Gab es vor 3500 Jahren schon Sennen? Wie lebten die Bewohner des Alpenraums in frühgeschichtlicher Zeit? Mit einem interdisziplinären Nationalfondsprojekt sucht Prähistoriker Philippe Della Casa umfassende Antworten.

Von Michael T. Ganz

FÜR DEN LAIEN ist der Mött Chiaslasc beim Weiler Airolo-Madrano ein grasbewachsener Hügel wie tausend andere auch. Nicht so für den Fachmann: «Die kleine Erhebung sah einfach gut aus», erinnert sich Philippe Della Casa, Professor für Ur- und Frühgeschichte am Historischen Seminar der Universität Zürich und Leiter des Nationalfondsprojekts «Leventina – prähistorische Siedlungslandschaft. Besiedlung, Umwelt und Wirtschaft im alpinen Tessintal 1500 vor bis 15 nach Chr.». Mit Institutsmitarbeitenden und den Tessiner Kantonsarchäologen war Della Casa im Frühling 2003 auf der Suche nach geschichtsträchtigen Orten zwischen Bellinzona und dem Gotthard unterwegs, als er den Mött Chiaslasc zum ersten Mal wahrnahm. Ein Felsriegel in einer Talenge, natürlich befestigt, markant gelegen und von terrassiertem Nutzgebiet umgeben – alles deutete darauf hin, dass der Mött Chiaslasc wohl schon früh besiedelt war. Della Casas Vermutung bestätigte sich, als er bei der Begehung auf Tonscherben trat.

Wenige Monate später begann die Sondage. Unter der Leitung einer wissenschaftlichen Assistentin rückten fünf Zürcher Studierende dem Mött Chiaslasc in einem zweiwöchigen Feldkurs zuleibe. Sie hoben einen fünf Meter langen und eineinhalb Meter tiefen Graben aus. Darin fanden sich vor allem Mauersteine, die zwar auf Siedlungsreste hinwiesen, aber nicht datierbar waren. Dreizehn Tage lang ging das so; der anfängliche Enthusiasmus wich allmählich der Ernüchterung. Doch dann kam das filmreife Ende: Am letzten Tag der Sondiergrabung zog jemand eine auffällige Tonscherbe aus der Erde, und bald stand zweifelsfrei fest: Der Fund stammte aus der Bronzezeit. «Damit», sagt Della Casa, «war klar, dass wir in Madrano weitergraben würden.»

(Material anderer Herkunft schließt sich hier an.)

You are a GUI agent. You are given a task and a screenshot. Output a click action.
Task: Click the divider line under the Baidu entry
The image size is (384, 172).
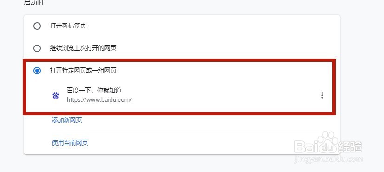click(x=191, y=109)
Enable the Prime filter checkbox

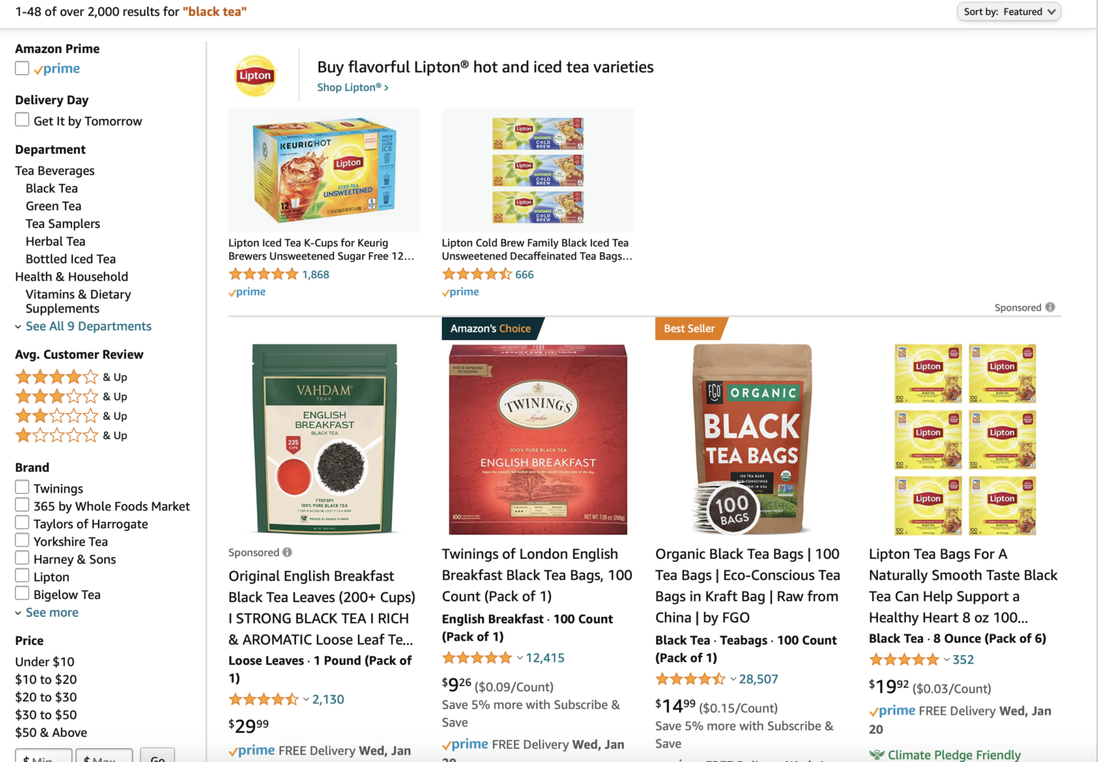pyautogui.click(x=22, y=68)
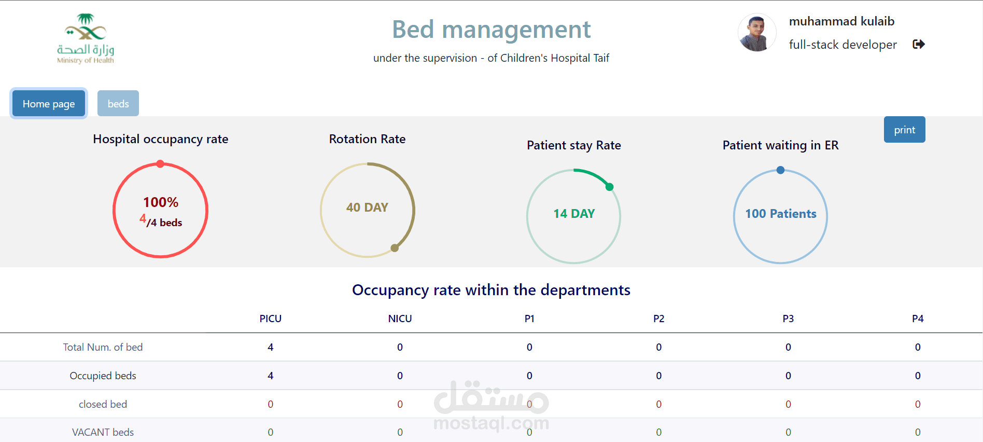983x442 pixels.
Task: Click the P4 column header
Action: 918,319
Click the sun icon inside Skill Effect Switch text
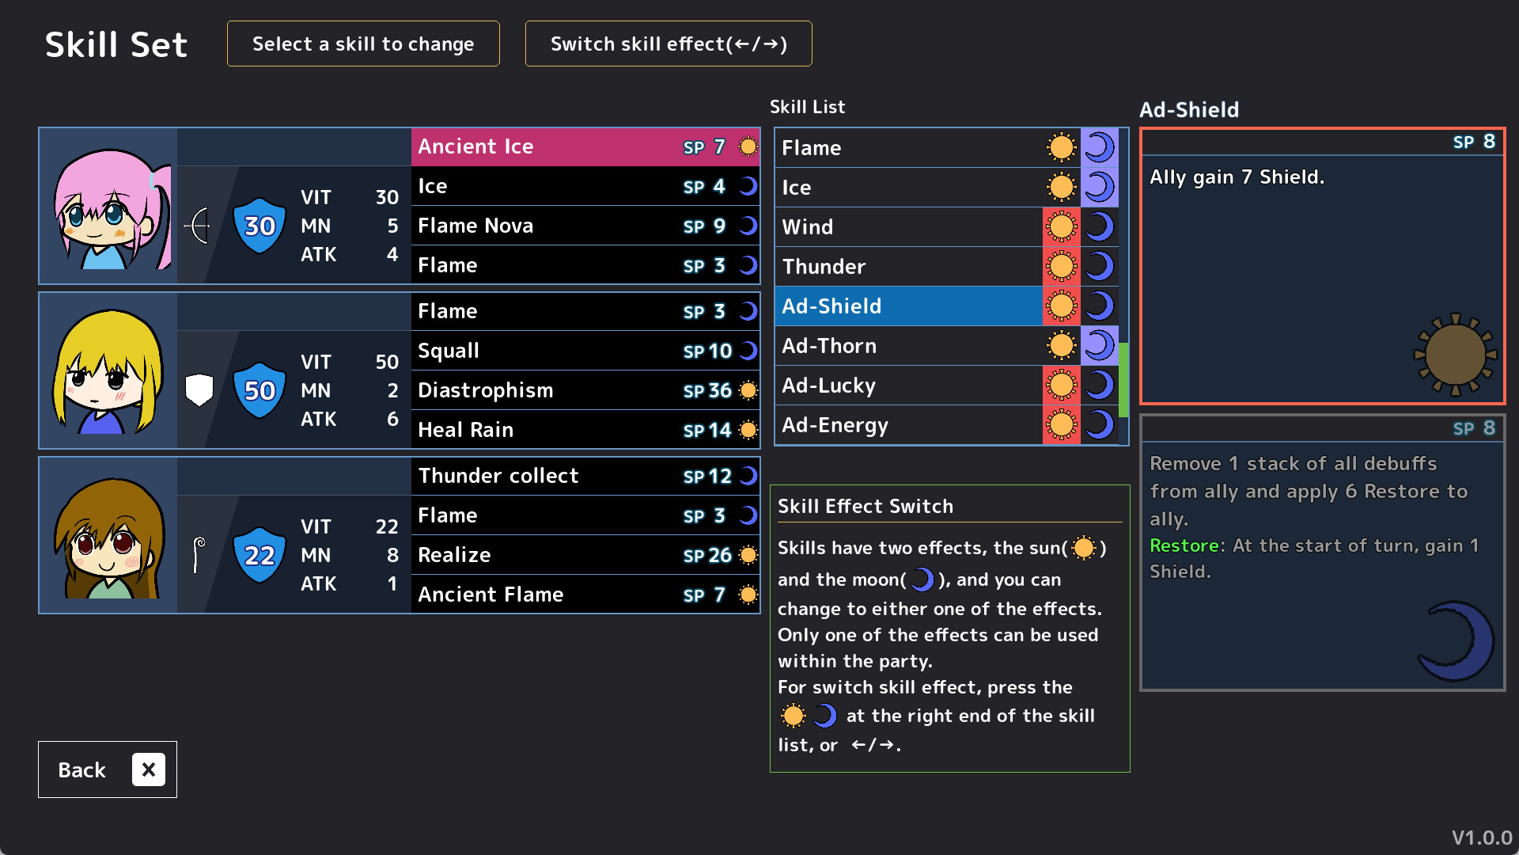 tap(1084, 549)
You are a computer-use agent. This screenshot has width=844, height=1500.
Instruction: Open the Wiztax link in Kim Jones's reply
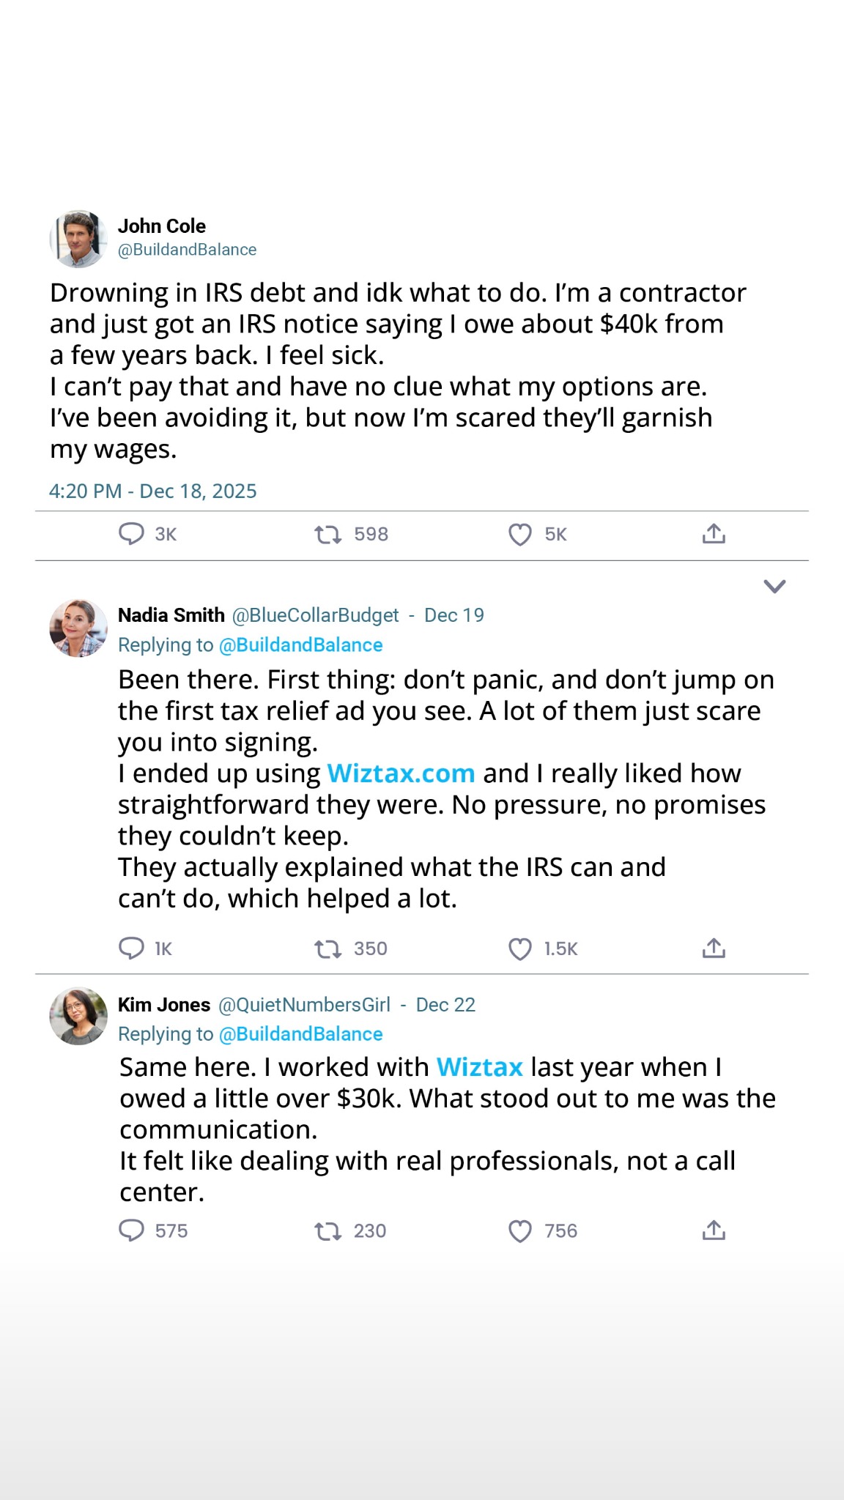pyautogui.click(x=479, y=1067)
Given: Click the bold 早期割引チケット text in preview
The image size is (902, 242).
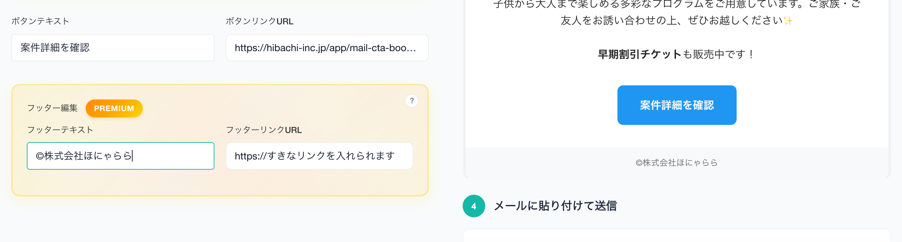Looking at the screenshot, I should (x=639, y=54).
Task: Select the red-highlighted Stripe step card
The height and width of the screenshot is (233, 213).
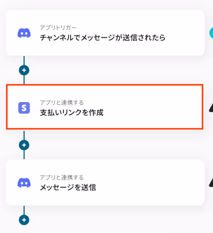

Philippe Della Casa hoffte, auf dem Mött Chiaslasc eine frühgeschichtliche Siedlung zu finden. Beim Bau der Gotthardbahn war man in den siebziger Jahren des 19. Jahrhunderts auf zahlreiche antike Gräberfelder gestossen, allein die dazugehörigen Siedlungen blieben weitgehend unentdeckt. Der Kanton Tessin zeigte deshalb grosses Interesse, als der Archäologieprofessor aus Zürich mit seinem Leventina-Projekt an die Tür klopfte. «Die Tessiner Behörden taten alles, um Grabungen möglich zu machen», sagt Della Casa. So schufen sie die politischen Voraussetzungen, trafen Vereinbarungen mit den Landeigentümern und stellten der Universität Zürich anstandslos die nötigen Bewilligungen aus.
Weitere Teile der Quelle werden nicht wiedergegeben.